[Kutipan Teks]
----
Begitu juga akses masuk perguruan tinggi bagi orang tidak mampu mulai dipersempit. Telalu banyaknya jalur khusus dengan biaya mahal.Tentunya hal ini sulit dijangkau oleh masyarakat tidak mampu. Jelas dalam hal ini telah terjadi diskriminasi pendidikan yang merupakan pelanggaran HAM . Hal ini seperti mengingatkan kita kembali disaat bangsa Belanda memberikan kelas berbeda terhadap anak-anak pribumi dengan golongan eropa dan asia timur. Pada saat itu Pribumi hanya menempati kelas paling bawah. Tapi setelas lepas dari belenggu Belanda kenapa kelas-kelas tersebut kembali hadir.
Tidak cukup sampai disitu, permasalahan sistem ujian nasional masih menjadi permasalahan besar bangsa ini. Tidak sedikit akibat yang ditimbulkan. Selama ini, UN hanya meberikan beban psikologis bagi siswa bahkan guru sekaligus. Segala cara “dihalalkan” untuk meraih hasil terbaik. Termasuk “membudayakan” mencontek dalam ujian. Begitu besar kesalahan yang dilakukan oleh pahlawan tanpa tanda jasa tersebut. Padahal kesejahteraan mereka selalu terabaikan. Tak jarang tekanan begitu berat yang diberikan kepada mereka untuk meraih hasil terbaik. Mereka seharusnya lebih focus untuk menanamkan nilai-nilai pendidikan kepada anak-anak didiknya. Hal ini tentunya akan menghilangkan nilai-nilai luhur dari tujuan Negara yaitu mencerdaskan kehidupan bangsa . Bagi siswa tentunya akan mendapatkan beban yang lebih berat lagi. Mereka akan melakukan segala upaya meraih kelulusan. Karena usaha mereka selama 3 tahun harus ditentukan oleh 3 sampai 5 hari. Adilkah demikian?. Tentunya tidak. Salah satu akibat yang ditimbulkan oleh UN yaitu banyaknya siswa yang depresi bahkan bunuh diri karena tidak lulus UN.
Contoh-contoh diatas hanya sebahagian kecil dari permasalahn pendidikan di Indonesia. Belum ditambah dengan permasalahan yang terjadi di daerah-daerah. Jumlah anak yang tidak sekolah. Jumlah anak yang putus sekolah. Banyak anak-anak yang terpaksa harus memilih menjadi pengamen atau penjual koran daripada duduk dibangku pendidikan. Kenapa demikian?. Jawabannya hanya satu. Pendidikan mahal.
----
[Daftar yang Diberikan]

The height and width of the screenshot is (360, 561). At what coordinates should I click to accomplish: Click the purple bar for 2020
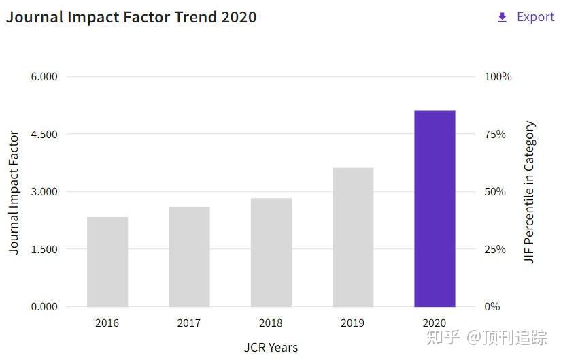pyautogui.click(x=435, y=208)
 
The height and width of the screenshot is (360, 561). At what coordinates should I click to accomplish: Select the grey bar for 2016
pyautogui.click(x=107, y=262)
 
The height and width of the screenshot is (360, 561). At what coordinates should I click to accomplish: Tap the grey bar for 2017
pyautogui.click(x=189, y=257)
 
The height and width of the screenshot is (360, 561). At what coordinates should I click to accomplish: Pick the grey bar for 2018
pyautogui.click(x=271, y=252)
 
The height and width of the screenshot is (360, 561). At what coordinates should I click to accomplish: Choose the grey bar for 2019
pyautogui.click(x=353, y=237)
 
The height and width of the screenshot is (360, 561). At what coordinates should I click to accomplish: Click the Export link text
pyautogui.click(x=536, y=17)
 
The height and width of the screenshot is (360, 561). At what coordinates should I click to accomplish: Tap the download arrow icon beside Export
pyautogui.click(x=503, y=17)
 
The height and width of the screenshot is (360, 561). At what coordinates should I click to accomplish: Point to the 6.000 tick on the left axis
pyautogui.click(x=44, y=77)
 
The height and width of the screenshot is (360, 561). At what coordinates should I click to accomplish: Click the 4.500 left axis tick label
pyautogui.click(x=44, y=134)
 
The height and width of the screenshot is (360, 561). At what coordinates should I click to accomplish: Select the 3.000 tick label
pyautogui.click(x=44, y=192)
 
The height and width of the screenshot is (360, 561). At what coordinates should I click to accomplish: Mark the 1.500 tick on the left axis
pyautogui.click(x=44, y=249)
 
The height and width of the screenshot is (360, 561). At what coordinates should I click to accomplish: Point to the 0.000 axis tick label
pyautogui.click(x=44, y=307)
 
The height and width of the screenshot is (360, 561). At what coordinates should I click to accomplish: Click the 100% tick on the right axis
pyautogui.click(x=498, y=77)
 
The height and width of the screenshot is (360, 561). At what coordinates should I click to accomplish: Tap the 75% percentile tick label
pyautogui.click(x=495, y=134)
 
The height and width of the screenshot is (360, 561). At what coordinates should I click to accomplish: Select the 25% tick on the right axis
pyautogui.click(x=495, y=249)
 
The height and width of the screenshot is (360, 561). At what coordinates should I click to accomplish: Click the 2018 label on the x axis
pyautogui.click(x=271, y=323)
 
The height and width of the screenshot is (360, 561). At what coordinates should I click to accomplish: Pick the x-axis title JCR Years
pyautogui.click(x=271, y=348)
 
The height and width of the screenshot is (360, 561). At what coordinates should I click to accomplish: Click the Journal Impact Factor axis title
pyautogui.click(x=14, y=193)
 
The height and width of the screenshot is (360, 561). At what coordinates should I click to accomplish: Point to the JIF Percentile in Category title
pyautogui.click(x=530, y=192)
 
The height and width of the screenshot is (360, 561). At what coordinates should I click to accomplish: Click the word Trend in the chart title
pyautogui.click(x=195, y=17)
----
[Daftar Tugas]
A - Sebutkan semua golongan yang menurut teks tentang masalah pendidikan diberi kelas berbeda pada masa Belanda.
B - Menurut teks tentang masalah pendidikan, mengapa sistem ujian nasional dianggap tidak adil bagi siswa?
C - Dalam teks tentang masalah pendidikan, kelas mana yang ditempati pribumi pada masa Belanda?

[Hasil Berurutan]
A - Anak-anak pribumi, golongan Eropa, dan golongan Asia Timur.

B - Usaha siswa selama 3 tahun harus ditentukan oleh ujian yang hanya berlangsung 3 sampai 5 hari. Karena itu siswa menanggung beban yang berat dan melakukan segala upaya untuk meraih kelulusan.

C - Kelas paling bawah.